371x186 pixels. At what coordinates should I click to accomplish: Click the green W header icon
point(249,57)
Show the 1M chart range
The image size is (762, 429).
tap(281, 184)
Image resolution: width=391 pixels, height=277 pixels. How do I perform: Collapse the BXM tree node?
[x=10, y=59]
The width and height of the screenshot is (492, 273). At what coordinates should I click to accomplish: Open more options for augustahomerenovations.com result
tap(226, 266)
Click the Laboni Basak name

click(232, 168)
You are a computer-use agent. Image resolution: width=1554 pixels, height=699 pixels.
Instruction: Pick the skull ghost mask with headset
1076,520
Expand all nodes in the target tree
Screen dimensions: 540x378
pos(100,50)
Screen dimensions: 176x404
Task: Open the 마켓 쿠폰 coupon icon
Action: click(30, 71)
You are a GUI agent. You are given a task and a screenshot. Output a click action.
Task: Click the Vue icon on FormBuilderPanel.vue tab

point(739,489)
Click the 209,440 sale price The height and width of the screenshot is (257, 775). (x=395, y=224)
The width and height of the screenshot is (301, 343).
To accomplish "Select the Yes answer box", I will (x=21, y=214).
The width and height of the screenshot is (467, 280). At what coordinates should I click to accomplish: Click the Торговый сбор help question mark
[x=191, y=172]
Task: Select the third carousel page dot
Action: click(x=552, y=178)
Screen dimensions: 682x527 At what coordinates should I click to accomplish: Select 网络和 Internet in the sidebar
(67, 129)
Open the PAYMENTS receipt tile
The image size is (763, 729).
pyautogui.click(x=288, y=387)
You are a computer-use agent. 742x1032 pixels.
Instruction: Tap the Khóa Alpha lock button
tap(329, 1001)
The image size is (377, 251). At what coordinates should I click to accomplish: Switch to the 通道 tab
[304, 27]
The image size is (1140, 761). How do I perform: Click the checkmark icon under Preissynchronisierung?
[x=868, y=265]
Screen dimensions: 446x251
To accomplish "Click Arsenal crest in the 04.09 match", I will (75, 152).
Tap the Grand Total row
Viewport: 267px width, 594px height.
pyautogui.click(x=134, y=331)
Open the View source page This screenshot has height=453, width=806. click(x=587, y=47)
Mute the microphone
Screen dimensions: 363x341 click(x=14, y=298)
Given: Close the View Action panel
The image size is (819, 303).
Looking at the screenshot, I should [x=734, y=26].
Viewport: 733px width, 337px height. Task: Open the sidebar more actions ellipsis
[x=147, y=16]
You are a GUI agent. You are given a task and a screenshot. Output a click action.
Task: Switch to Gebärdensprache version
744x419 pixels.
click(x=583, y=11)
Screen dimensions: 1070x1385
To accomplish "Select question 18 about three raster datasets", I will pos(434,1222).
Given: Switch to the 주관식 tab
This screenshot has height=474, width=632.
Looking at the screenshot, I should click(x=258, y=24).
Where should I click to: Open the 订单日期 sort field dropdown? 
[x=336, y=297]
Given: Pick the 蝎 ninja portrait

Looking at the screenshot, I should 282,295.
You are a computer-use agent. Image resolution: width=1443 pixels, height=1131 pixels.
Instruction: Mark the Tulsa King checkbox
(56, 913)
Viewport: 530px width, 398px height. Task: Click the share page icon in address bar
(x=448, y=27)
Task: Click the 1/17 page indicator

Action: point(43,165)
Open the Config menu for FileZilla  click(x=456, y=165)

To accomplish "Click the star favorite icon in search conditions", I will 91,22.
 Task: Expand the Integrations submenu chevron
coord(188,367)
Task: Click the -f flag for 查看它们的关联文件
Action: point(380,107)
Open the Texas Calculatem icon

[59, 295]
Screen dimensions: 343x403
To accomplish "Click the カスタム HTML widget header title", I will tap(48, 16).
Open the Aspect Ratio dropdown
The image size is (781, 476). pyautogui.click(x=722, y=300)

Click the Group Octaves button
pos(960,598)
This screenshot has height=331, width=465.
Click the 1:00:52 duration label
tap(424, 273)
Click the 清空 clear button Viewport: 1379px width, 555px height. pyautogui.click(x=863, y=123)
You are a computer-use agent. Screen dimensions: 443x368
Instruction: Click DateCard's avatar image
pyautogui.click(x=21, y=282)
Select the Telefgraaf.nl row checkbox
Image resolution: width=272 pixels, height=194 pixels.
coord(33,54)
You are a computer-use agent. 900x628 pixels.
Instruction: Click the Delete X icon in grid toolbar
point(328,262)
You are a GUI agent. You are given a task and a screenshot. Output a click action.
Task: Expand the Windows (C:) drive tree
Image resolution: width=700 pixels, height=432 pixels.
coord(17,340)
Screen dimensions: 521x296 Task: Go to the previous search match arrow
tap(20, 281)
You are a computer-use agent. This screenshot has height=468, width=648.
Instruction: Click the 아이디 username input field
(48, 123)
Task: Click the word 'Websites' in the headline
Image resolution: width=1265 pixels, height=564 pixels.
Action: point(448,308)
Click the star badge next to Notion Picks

■ ■ ■ ■ ■ ■ ■

> [Brief] A verbatim copy of all the records is required. Write it out in full.

> [Response]
371x186 pixels. At what coordinates should I click to accomplish: Click the green W header icon
point(249,57)
Show the 1M chart range
The image size is (762, 429).
tap(281, 184)
Image resolution: width=391 pixels, height=277 pixels. How do I perform: Collapse the BXM tree node?
[x=10, y=59]
The width and height of the screenshot is (492, 273). At what coordinates should I click to accomplish: Open more options for augustahomerenovations.com result
tap(226, 266)
Click the Laboni Basak name

click(232, 168)
You are a computer-use agent. Image resolution: width=1554 pixels, height=699 pixels.
Instruction: Pick the skull ghost mask with headset
1076,520
Expand all nodes in the target tree
Screen dimensions: 540x378
pos(100,50)
Screen dimensions: 176x404
Task: Open the 마켓 쿠폰 coupon icon
Action: click(30, 71)
You are a GUI agent. You are given a task and a screenshot. Output a click action.
Task: Click the Vue icon on FormBuilderPanel.vue tab

point(739,489)
Click the 209,440 sale price The height and width of the screenshot is (257, 775). (x=395, y=224)
The width and height of the screenshot is (301, 343).
To accomplish "Select the Yes answer box", I will (x=21, y=214).
The width and height of the screenshot is (467, 280). At what coordinates should I click to accomplish: Click the Торговый сбор help question mark
[x=191, y=172]
Task: Select the third carousel page dot
Action: click(x=552, y=178)
Screen dimensions: 682x527 At what coordinates should I click to accomplish: Select 网络和 Internet in the sidebar
(67, 129)
Open the PAYMENTS receipt tile
The image size is (763, 729).
pyautogui.click(x=288, y=387)
You are a computer-use agent. 742x1032 pixels.
Instruction: Tap the Khóa Alpha lock button
tap(329, 1001)
The image size is (377, 251). At what coordinates should I click to accomplish: Switch to the 通道 tab
[304, 27]
The image size is (1140, 761). How do I perform: Click the checkmark icon under Preissynchronisierung?
[x=868, y=265]
Screen dimensions: 446x251
To accomplish "Click Arsenal crest in the 04.09 match", I will (75, 152).
Tap the Grand Total row
Viewport: 267px width, 594px height.
pyautogui.click(x=134, y=331)
Open the View source page This screenshot has height=453, width=806. click(x=587, y=47)
Mute the microphone
Screen dimensions: 363x341 click(x=14, y=298)
Given: Close the View Action panel
The image size is (819, 303).
Looking at the screenshot, I should [x=734, y=26].
Viewport: 733px width, 337px height. Task: Open the sidebar more actions ellipsis
[x=147, y=16]
You are a GUI agent. You are given a task and a screenshot. Output a click action.
Task: Switch to Gebärdensprache version
744x419 pixels.
click(x=583, y=11)
Screen dimensions: 1070x1385
To accomplish "Select question 18 about three raster datasets", I will pos(434,1222).
Given: Switch to the 주관식 tab
This screenshot has height=474, width=632.
Looking at the screenshot, I should click(x=258, y=24).
Where should I click to: Open the 订单日期 sort field dropdown? 
[x=336, y=297]
Given: Pick the 蝎 ninja portrait

Looking at the screenshot, I should 282,295.
You are a computer-use agent. Image resolution: width=1443 pixels, height=1131 pixels.
Instruction: Mark the Tulsa King checkbox
(56, 913)
Viewport: 530px width, 398px height. Task: Click the share page icon in address bar
(x=448, y=27)
Task: Click the 1/17 page indicator

Action: point(43,165)
Open the Config menu for FileZilla  click(x=456, y=165)

To accomplish "Click the star favorite icon in search conditions", I will 91,22.
 Task: Expand the Integrations submenu chevron
coord(188,367)
Task: Click the -f flag for 查看它们的关联文件
Action: point(380,107)
Open the Texas Calculatem icon

[59, 295]
Screen dimensions: 343x403
To accomplish "Click the カスタム HTML widget header title", I will tap(48, 16).
Open the Aspect Ratio dropdown
The image size is (781, 476). pyautogui.click(x=722, y=300)

Click the Group Octaves button
pos(960,598)
This screenshot has height=331, width=465.
Click the 1:00:52 duration label
tap(424, 273)
Click the 清空 clear button Viewport: 1379px width, 555px height. pyautogui.click(x=863, y=123)
You are a computer-use agent. Screen dimensions: 443x368
Instruction: Click DateCard's avatar image
pyautogui.click(x=21, y=282)
Select the Telefgraaf.nl row checkbox
Image resolution: width=272 pixels, height=194 pixels.
coord(33,54)
You are a computer-use agent. 900x628 pixels.
Instruction: Click the Delete X icon in grid toolbar
point(328,262)
You are a GUI agent. You are given a task and a screenshot. Output a click action.
Task: Expand the Windows (C:) drive tree
Image resolution: width=700 pixels, height=432 pixels.
coord(17,340)
Screen dimensions: 521x296 Task: Go to the previous search match arrow
tap(20, 281)
You are a computer-use agent. This screenshot has height=468, width=648.
Instruction: Click the 아이디 username input field
(48, 123)
Task: Click the word 'Websites' in the headline
Image resolution: width=1265 pixels, height=564 pixels.
Action: point(448,308)
Click the star badge next to Notion Picks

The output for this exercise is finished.